● What to work on
Beginning with the line that contains "Task: Click the 测量 measure tool", transcribe every line down to the end of the entries, exactly, and no other lines.

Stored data
---*---

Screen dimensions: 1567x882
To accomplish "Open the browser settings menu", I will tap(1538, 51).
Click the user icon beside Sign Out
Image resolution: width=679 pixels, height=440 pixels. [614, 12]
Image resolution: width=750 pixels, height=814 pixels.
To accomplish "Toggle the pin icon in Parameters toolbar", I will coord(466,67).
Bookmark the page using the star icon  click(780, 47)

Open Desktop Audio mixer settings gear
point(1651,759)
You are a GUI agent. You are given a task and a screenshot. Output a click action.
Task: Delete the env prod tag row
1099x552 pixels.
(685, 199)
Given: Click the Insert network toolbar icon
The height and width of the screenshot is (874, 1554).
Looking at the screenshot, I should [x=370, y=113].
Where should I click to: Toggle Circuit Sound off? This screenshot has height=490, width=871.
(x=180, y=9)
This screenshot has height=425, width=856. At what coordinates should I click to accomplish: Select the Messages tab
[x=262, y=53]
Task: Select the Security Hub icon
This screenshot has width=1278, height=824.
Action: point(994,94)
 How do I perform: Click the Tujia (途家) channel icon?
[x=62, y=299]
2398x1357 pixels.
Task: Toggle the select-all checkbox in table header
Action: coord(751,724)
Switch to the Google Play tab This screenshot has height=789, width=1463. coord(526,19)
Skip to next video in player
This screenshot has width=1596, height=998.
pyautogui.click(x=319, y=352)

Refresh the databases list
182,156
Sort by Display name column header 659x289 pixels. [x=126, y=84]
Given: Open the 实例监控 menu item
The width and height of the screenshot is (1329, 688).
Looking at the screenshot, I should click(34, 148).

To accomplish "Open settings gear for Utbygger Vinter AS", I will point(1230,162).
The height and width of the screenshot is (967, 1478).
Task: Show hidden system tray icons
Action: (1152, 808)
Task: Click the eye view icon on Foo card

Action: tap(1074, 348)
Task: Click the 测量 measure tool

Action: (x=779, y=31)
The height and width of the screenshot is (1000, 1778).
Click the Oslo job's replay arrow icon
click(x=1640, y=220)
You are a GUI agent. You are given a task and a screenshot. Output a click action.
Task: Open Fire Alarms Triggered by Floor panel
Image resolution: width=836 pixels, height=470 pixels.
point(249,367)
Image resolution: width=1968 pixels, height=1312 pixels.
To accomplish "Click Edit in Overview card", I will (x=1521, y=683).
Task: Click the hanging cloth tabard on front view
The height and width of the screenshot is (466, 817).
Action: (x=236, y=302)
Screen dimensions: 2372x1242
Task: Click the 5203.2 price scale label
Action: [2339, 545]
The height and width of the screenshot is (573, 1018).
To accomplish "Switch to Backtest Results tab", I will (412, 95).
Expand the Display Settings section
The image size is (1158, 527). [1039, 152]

---*---

● Solution for this problem
Task: Click the 测量 measure tool

Action: (x=779, y=31)
The height and width of the screenshot is (1000, 1778).
Click the Oslo job's replay arrow icon
click(x=1640, y=220)
You are a GUI agent. You are given a task and a screenshot. Output a click action.
Task: Open Fire Alarms Triggered by Floor panel
Image resolution: width=836 pixels, height=470 pixels.
point(249,367)
Image resolution: width=1968 pixels, height=1312 pixels.
To accomplish "Click Edit in Overview card", I will (x=1521, y=683).
Task: Click the hanging cloth tabard on front view
The height and width of the screenshot is (466, 817).
Action: (x=236, y=302)
Screen dimensions: 2372x1242
Task: Click the 5203.2 price scale label
Action: [2339, 545]
The height and width of the screenshot is (573, 1018).
To accomplish "Switch to Backtest Results tab", I will (412, 95).
Expand the Display Settings section
The image size is (1158, 527). [1039, 152]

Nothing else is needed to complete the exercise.